You might recall that in her previous statement regarding the proposal, Peirce indicated that, while she supported the proposal, she had reservations about its scope. Although she viewed the proposal as “a step in the right direction,” she did not believe that it went “far enough….The process of determining whether a company is an SRC and a non-accelerated filer, or an SRC and an accelerated filer, or outside of both categories is so complicated that even we at the SEC need diagrams to figure it out. The fact that we ourselves struggling to understand our own regime does not bode well for smaller companies trying to follow our rules without the benefit of a staff of seasoned securities attorneys.” The resulting complexity in the definitions, she said, required a navigation tool to comply. (Taking into account the rather byzantine transition provisions, she may have a point!)

Lee

Commissioner Lee, who dissented on the vote, opened her statement, with something between a protest and a lament: “in the face of extensive objection from investors, we strip away a layer of investor protection for financial reporting…. Eliminating the auditor attestation removes a critical gatekeeping function that we know works to improve the reliability of financial reporting for investors. And we sacrifice this important protection for an admittedly modest cost reduction for issuers that could well be negated by an increased cost of capital.” Although some advocated going even further by excluding all SRCs from the accelerated filer definition, “a balanced approach means more than just declining to go as far as we could. When the changes we do choose to make are, time and again, opposed by investors, that should give us pause.” While she acknowledged that there were “valid concerns on both sides of the policy choice,” she expressed concern that investors’ views had not been given adequate consideration—on this proposal as well as a number of other recent actions, such as the proxy guidance issued last August (see this PubCo post), proposed changes to the shareholder proposal submission thresholds last November (see this PubCo post), and the accredited investor proposal last December (see this PubCo post), among others. “There must be a limit,” she said, “to the number of times we can credibly assert to investors that we act in their best interests by making policy choices they directly oppose.”

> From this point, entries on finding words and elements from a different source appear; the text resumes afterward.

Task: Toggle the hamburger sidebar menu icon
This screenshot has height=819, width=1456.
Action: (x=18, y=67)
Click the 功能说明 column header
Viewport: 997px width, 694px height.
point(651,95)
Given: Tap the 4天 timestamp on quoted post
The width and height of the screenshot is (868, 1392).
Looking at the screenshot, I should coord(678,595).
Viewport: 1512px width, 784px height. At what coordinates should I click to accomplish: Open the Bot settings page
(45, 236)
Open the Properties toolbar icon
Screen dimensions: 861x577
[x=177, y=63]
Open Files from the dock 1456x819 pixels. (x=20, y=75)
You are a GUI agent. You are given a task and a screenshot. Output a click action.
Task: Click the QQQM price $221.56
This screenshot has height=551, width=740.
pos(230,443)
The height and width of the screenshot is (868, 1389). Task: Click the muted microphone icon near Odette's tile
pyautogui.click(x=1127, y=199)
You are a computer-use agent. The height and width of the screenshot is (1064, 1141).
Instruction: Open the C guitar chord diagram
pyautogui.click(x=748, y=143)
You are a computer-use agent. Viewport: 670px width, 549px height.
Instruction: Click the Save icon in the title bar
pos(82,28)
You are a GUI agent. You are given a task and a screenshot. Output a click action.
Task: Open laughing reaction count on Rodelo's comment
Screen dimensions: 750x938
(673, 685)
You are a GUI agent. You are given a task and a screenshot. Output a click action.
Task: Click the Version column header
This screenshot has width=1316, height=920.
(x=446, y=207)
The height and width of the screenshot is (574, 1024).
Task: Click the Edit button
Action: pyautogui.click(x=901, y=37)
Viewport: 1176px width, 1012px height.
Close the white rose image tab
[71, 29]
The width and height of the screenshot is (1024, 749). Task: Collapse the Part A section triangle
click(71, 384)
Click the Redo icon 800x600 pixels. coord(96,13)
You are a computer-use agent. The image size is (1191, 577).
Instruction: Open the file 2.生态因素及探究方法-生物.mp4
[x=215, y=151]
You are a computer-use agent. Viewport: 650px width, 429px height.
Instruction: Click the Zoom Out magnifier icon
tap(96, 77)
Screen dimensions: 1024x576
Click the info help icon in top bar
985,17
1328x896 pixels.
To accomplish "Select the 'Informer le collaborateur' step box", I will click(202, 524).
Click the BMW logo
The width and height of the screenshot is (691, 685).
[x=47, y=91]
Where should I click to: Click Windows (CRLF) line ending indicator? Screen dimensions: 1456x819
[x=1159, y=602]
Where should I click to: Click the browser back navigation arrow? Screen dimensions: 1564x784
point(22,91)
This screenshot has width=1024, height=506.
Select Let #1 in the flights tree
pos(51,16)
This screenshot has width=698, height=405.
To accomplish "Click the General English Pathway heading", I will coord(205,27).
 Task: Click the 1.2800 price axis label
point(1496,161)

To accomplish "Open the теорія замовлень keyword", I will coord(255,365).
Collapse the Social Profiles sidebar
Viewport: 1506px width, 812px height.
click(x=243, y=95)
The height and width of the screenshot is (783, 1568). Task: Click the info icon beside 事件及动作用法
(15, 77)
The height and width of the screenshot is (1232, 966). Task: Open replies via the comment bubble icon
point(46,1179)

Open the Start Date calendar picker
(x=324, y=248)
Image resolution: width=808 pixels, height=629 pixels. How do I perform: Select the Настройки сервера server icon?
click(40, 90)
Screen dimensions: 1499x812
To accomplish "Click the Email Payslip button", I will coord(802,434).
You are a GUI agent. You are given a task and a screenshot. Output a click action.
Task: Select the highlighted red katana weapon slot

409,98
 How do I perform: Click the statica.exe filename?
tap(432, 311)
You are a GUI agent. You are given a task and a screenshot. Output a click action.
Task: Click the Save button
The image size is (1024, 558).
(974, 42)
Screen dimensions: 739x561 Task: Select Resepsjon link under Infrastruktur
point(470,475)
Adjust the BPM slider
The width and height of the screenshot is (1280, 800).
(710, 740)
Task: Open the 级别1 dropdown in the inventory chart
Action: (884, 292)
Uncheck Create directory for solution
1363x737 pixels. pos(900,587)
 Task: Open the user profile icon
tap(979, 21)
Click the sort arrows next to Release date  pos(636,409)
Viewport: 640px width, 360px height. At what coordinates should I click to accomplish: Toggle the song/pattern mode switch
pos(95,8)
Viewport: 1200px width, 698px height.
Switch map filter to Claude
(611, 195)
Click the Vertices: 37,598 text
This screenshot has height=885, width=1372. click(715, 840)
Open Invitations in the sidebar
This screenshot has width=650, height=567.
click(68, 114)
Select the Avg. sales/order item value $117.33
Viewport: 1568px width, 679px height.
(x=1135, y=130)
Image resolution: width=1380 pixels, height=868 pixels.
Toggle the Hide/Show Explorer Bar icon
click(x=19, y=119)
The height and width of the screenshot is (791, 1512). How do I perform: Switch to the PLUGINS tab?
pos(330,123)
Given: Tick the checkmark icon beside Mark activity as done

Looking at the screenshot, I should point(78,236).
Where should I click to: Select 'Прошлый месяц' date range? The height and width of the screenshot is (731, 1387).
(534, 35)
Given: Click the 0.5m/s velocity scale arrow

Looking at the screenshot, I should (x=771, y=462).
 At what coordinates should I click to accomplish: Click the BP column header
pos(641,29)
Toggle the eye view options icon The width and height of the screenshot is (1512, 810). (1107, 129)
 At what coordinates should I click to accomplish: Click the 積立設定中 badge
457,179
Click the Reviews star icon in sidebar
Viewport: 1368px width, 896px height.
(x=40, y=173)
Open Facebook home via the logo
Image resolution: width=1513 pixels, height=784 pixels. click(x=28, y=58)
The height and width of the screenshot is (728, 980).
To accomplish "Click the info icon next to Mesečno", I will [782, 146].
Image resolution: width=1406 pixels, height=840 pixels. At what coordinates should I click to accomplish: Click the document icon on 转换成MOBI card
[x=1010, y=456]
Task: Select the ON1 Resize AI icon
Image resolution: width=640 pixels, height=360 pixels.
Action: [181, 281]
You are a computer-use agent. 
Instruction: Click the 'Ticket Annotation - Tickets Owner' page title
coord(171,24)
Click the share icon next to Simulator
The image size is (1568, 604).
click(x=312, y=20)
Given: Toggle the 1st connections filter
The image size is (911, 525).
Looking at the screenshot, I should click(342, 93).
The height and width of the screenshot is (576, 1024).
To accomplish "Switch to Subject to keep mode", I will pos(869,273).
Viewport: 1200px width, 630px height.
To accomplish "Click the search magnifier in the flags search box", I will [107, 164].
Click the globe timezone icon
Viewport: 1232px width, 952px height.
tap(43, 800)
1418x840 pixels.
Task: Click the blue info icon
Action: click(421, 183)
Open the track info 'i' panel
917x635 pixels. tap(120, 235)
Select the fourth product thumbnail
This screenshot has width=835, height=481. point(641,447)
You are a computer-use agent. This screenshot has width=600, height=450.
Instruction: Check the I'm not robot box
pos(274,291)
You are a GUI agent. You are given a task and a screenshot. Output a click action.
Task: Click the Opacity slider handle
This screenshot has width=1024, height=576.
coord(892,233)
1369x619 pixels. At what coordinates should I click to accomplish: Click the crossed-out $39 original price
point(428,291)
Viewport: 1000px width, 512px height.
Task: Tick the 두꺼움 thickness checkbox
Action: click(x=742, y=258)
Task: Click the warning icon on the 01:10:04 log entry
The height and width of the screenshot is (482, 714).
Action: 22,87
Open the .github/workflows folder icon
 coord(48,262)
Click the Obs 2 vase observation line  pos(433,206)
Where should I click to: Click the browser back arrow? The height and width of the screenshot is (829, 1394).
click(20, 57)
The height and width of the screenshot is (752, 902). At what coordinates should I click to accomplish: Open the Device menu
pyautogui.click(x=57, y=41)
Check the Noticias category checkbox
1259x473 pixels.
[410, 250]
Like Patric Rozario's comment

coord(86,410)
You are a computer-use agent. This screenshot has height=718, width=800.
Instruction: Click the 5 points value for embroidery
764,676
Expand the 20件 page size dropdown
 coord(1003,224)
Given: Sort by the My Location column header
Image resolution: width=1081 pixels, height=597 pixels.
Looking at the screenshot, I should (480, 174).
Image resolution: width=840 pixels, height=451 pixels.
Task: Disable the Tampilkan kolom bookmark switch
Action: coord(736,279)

In her view, the elimination of the SOX auditor attestation requirement for low-revenue SRCs rolls back an important protection that SOX put in place following major accounting scandals. The amended rule reduces the role of the auditor as gatekeeper in protecting those controls—“the first line of defense in detecting and preventing material errors or fraud in financial reporting.” Although auditors still review internal controls as part of their audits, she contends that there is “a significant difference between that review and an opinion from auditors as to the adequacy of internal controls. Attestations are designed to, and do, heighten and focus the attention of those in a position to ensure efficiency and compliance. Attestations increase accountability and they work. It’s a kind of ‘buck stops here’ approach that is lost under the new rule.” She also questioned as counterintuitive a suggestion in the economic analysis “that the market reacts positively to the disclosure of ineffective internal controls at low-revenue issuers. Respectfully, such a result, at a minimum, deserves deeper scrutiny. Unfortunately, it will be too late for us to consider public comment on this point, or any of the other substantial new analysis in the release.”

In addition, she questioned whether the modest cost savings that might be realized would necessarily be ploughed back into the business. Instead, any savings “may well be diminished or even negated by an increase in the cost of capital for issuers that do not have auditor attestations….Thus, while the benefit to public markets of the rollback is unclear, its effect is not. There will be less information for investors about the quality of internal controls, less detection of ineffective internal controls, and less accountability for management regarding its assessment of internal controls.”